Faber Futures: In London, Natsai Audrey Chieza, designer and founder of Faber Futures, an R&D studio creating biologically inspired materials, creates textiles that are dyed using bacteria with no chemical fixatives. For example, a small amount of pigment-producing bacteria developed over 34 days results in vivid pinks, blues, greens and yellows. Because it is a living pigment, little or no water is required in the application process. Removed from the lab, the bacteria die, but the pigment stays on the textile.

We aRe SpinDye: This Swedish company is revolutionizing the dyeing process with sustainability and environmental protection a priority. Color pigments are added to recycled plastic pellets, melted down and added to SpinDye undyed material and yarn. The result is 75% less water and 90% fewer chemicals are used in the process, and the company states that there is 100% color consistency between finishes and fabrics. The process has only been developed with chemical fibers such as polyester, polyamide, polypropylene and viscos (semi-synthetic); although used in the apparel and fashion industries, the process has not passed any automotive testing requirements.

Wood

Eucalyptus: One of the fastest-growing species of tree, it is naturally resistant to moisture. It needs 90% less surface finishing than more traditional types of wood used in the auto industry. It is processed without chemicals and the soft texture and natural open pores of the wood remain intact. It is used in BMW’s i3.

Recycling

The cabin of Kia’s HabaNiro autonomous-capable concept car unveiled at the 2019 New York auto show features boucle yarn-fabric seats and a glowing geometric floor. (Image: Kia)
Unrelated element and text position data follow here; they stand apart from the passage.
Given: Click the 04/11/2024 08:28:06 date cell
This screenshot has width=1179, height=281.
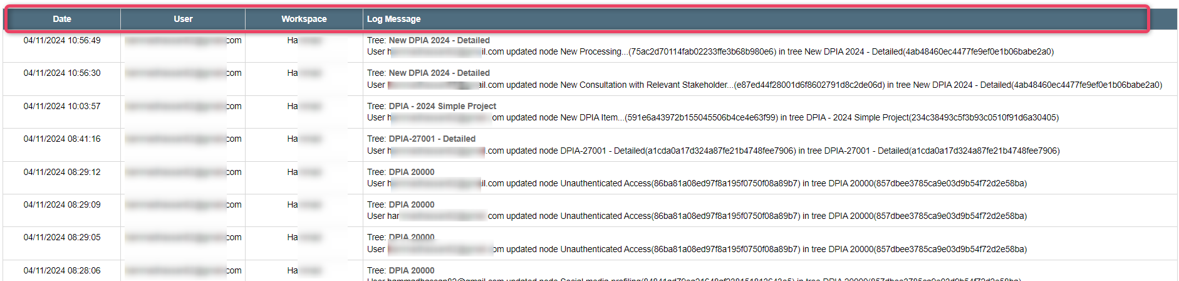Looking at the screenshot, I should click(62, 270).
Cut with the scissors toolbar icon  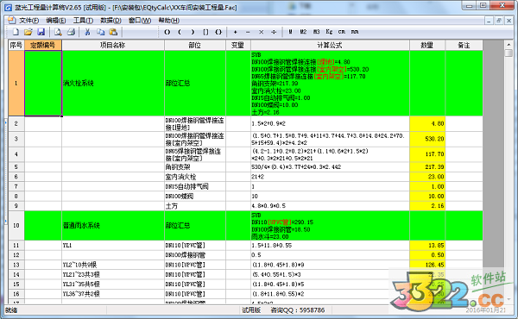coord(87,32)
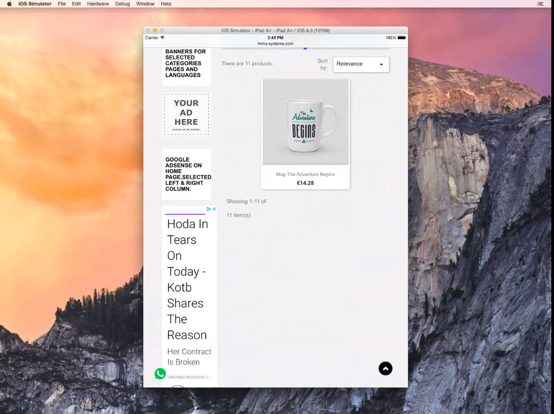This screenshot has height=414, width=554.
Task: Tap the WhatsApp chat icon
Action: (160, 373)
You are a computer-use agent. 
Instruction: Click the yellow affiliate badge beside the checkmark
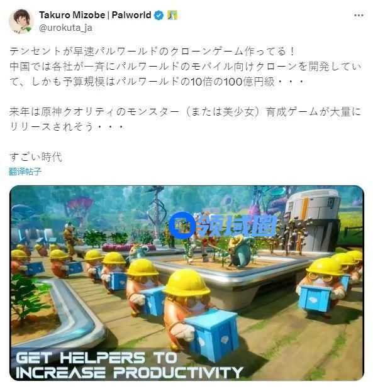pos(172,15)
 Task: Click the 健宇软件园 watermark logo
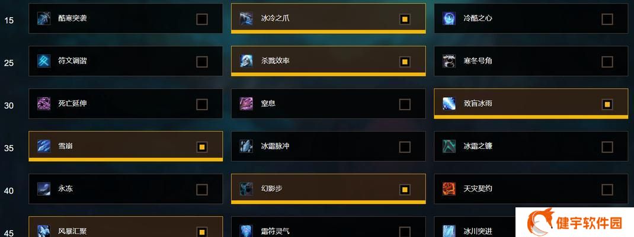pos(575,222)
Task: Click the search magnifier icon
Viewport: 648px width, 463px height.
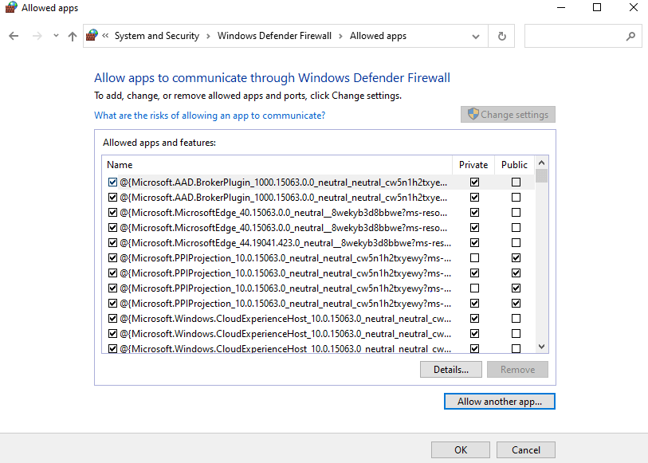Action: coord(630,36)
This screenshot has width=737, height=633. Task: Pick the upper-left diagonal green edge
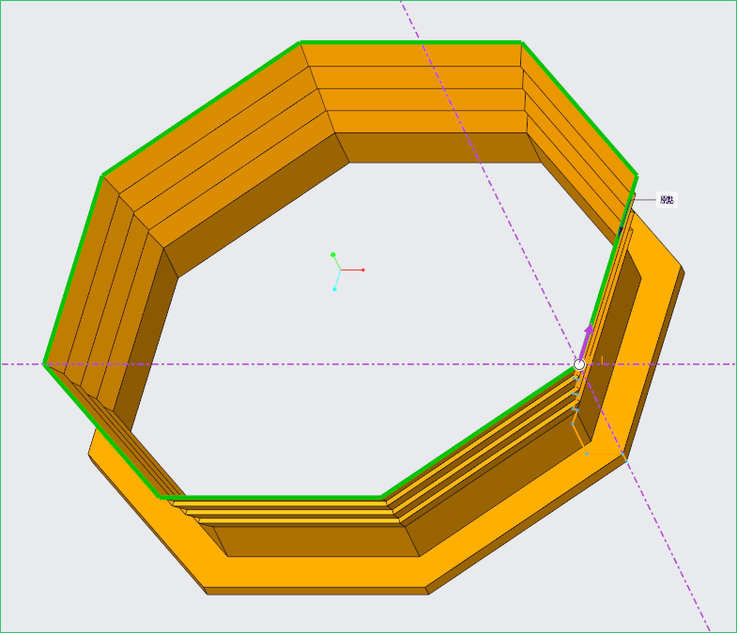201,109
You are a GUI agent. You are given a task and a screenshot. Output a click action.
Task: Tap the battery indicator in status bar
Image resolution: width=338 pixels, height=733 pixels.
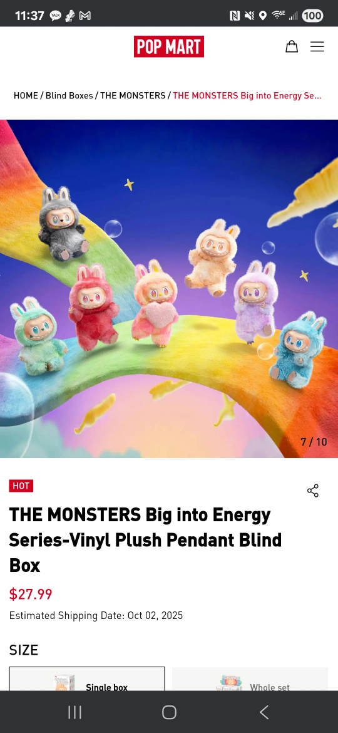click(312, 16)
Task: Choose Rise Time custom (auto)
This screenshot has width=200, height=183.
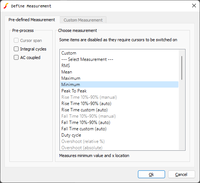Action: pos(119,110)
Bolon Flooring: A Swedish company with a zero-waste philosophy, Bolon works with Italian designer Missoni recycling yarn offcuts and used flooring tiles for product backings. Waste PVC sourced from factories within 250 km (150 miles) of Bolon’s production plant is fused around a cotton yarn and woven to create a uniquely-textured, easily-cleanable and durable surface and the company states that the product is recyclable up to seven times. Currently used for commercial spaces, with the right development to meet automotive testing requirements, it has the potential for automotive use as floormats.